One significant challenge that market researchers face is that the skill set needed to deal with the big data paradigm and predictive analytics is broader than that of the traditional market researcher.  Perhaps this is one reason that marketing researchers have been slow to embrace this area.

Four distinct professions were identified as needing to come together to create the data scientist of the future:

  • Traditional analytics
  • Data governance
  • Traditional consumer-facing research
  • Consultancy/business optimization

Those individuals who possess the broad skills of the Data Scientist often have an extensive background in math, physics, and psychology, and they additionally have the ability to derive meaning from data and tell a story.  Because it is extremely difficult to find people with all of these skill, AT&T has created teams that combine individuals with deep data governance experience with those who have consumer research experience.

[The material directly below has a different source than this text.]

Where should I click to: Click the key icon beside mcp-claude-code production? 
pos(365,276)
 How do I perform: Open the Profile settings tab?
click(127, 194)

Greg Pharo from AT&T mentioned that while his department works closely with the IT department to think through issues related to data management/architecture, he emphasized the importance of  having a data governance team within the market research organization itself.

Conclusion

The research tools available as a result of big data are changing, making predictive analytics possible.  This has created a significant and pressing need for Data Scientists, who can unlock the meaning behind big data and communicate that information effectively for business gain. While market researchers are not the ‘go to’ source for insights using this new data paradigm, they nonetheless potentially have the skills to play a role in articulating actionable insights that can be derived from the hose of big data.

While big data is still in its infancy, early adopters are starting to make progress, particularly in the social media space where they are experimenting with taking conversations and creating meaningful metrics to help brand managers target their messaging. Synthesizing enterprise data and bringing it all together remains a challenge that will require significant effort.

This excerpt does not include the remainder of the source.